For anyone who works with this stuff, two details from the build were fun enough to share.

First, no browser can actually decode HEIC yet; Chrome, Firefox, Safari all refuse. So MetaStrip shows you the metadata it found (and plots any GPS location on a map) but can’t render a thumbnail of the photo itself. Slightly odd UX quirk that falls straight out of the format being ahead of browser support.

Second, browsers report an empty file type for HEIC: file.type comes back blank. So detecting an uploaded HEIC can’t rely on the usual MIME-type check; it falls back to the .heic/.heif file extension instead. Miss that, and every iPhone photo gets silently rejected at the door.

And the part that ate an hour: to catalog the EXIF fields for the “here’s what we found” cards, the tool reuses the same EXIF library the JPEG path already uses, no new dependencies. But that library only reads JPEGs, and a HEIC’s EXIF is a raw block of a different shape. The workaround is to wrap the extracted data in a minimal fake JPEG in memory and feed it in. The catch: the library scans forward until it hits a specific “start of image data” marker and stops, so the fake JPEG has to end on that marker, not the technically-correct “end of file” one. A file that isn’t valid by the spec, but is exactly the shape the library wants to read. Deeply cursed, works perfectly.

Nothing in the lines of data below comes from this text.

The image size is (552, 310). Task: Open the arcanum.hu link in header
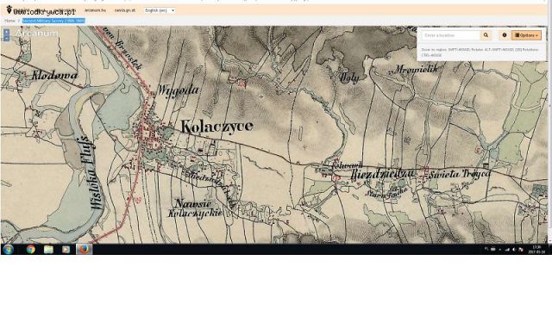click(x=95, y=10)
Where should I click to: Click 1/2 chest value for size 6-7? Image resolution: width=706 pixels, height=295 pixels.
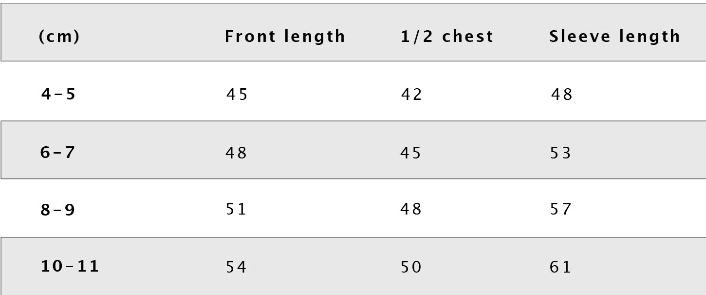click(x=411, y=153)
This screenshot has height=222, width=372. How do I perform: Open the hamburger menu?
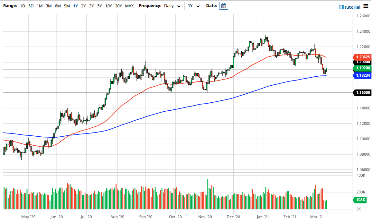click(367, 6)
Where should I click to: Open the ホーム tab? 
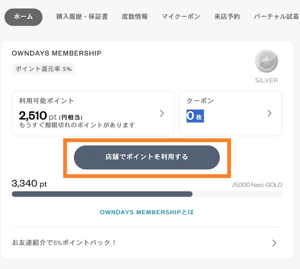click(23, 17)
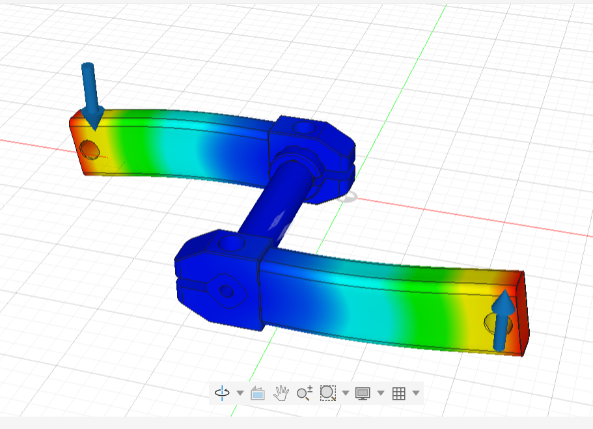Click the Look At tool icon
This screenshot has width=593, height=429.
click(x=258, y=393)
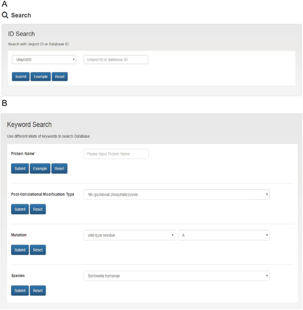This screenshot has width=303, height=310.
Task: Submit the Species search
Action: click(20, 290)
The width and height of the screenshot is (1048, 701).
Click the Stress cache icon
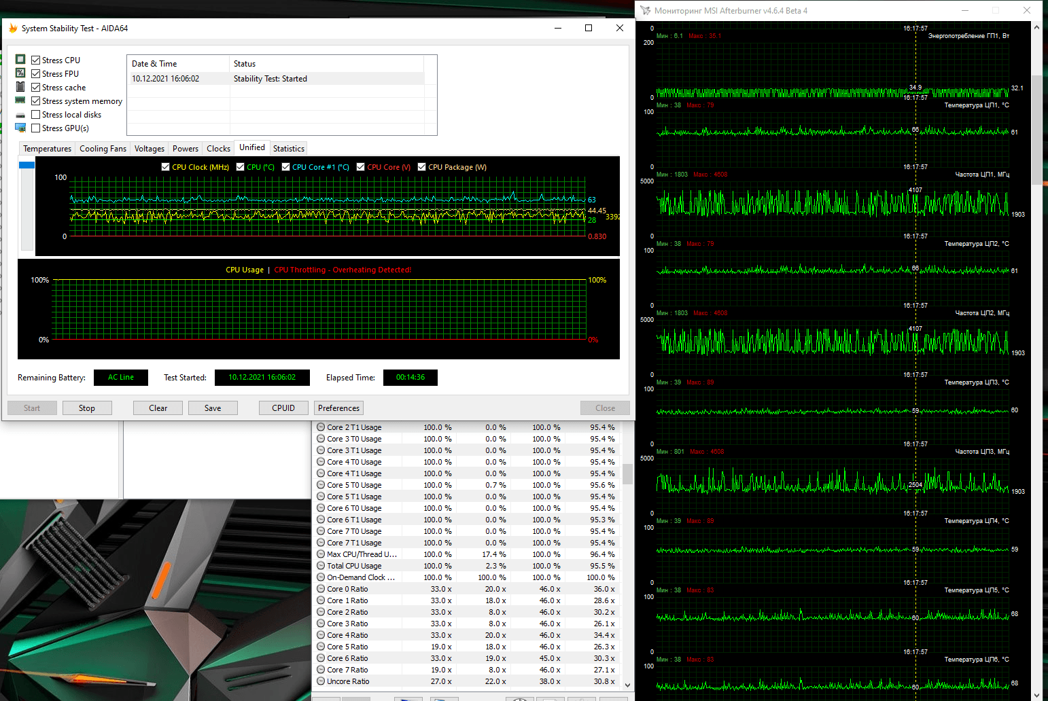20,87
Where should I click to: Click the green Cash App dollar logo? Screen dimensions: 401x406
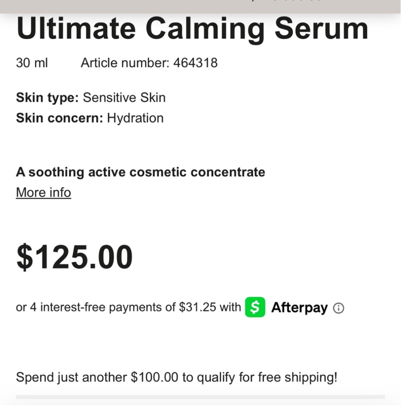pyautogui.click(x=255, y=307)
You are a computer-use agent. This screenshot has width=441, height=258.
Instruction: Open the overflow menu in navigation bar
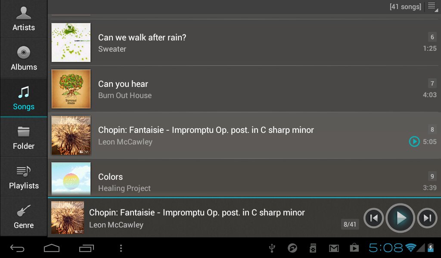121,248
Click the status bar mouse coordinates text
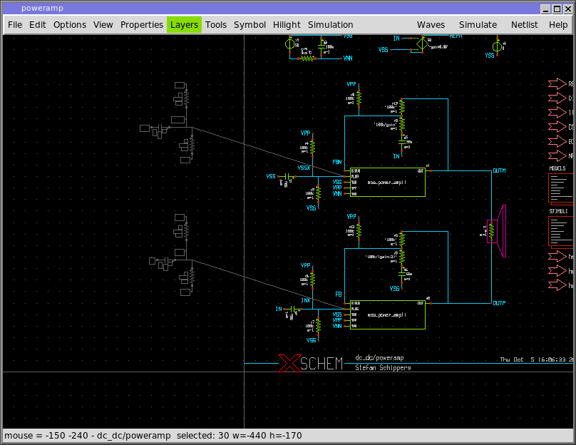 [41, 435]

Why bother stripping HEIC at all?

Same reasons as any photo, just more relevant because it’s probably most of your camera roll. Before you send an iPhone photo by email, post it to a forum, add it to a marketplace listing, or share it as a file, the HEIC can carry the exact GPS coordinates of where it was taken, often your home. Stripping it first closes that off.

MetaStrip does it in your browser, with the file never uploaded anywhere, which is the whole point, since sending a photo to a server to remove the location you’re trying to keep private would defeat the purpose. Open source, free, no account.

Drop a HEIC in and see what it’s carrying right now.

FAQ

Does MetaStrip convert my HEIC to JPEG? No. That’s the main difference from most tools. You get back a .heic in the same format and quality as the original, just with the metadata removed.

Will I lose any image quality? No. The photo’s image data is never touched or re-compressed; only the metadata bytes are removed. The output is byte-for-byte identical to the original except for the stripped data.

Does it work on Live Photos and burst shots? Yes. Those pack multiple images into one HEIC file, and the tool cleans the metadata without disturbing any of the images.

Why doesn’t it show a preview of my photo? No web browser can decode HEIC yet, so the tool shows the metadata it found (and any GPS location on a map) but can’t render a thumbnail. The stripping still works regardless.

What metadata does it remove? EXIF (camera settings, device model, timestamps), GPS location data, and XMP: the same fields it removes from other image formats.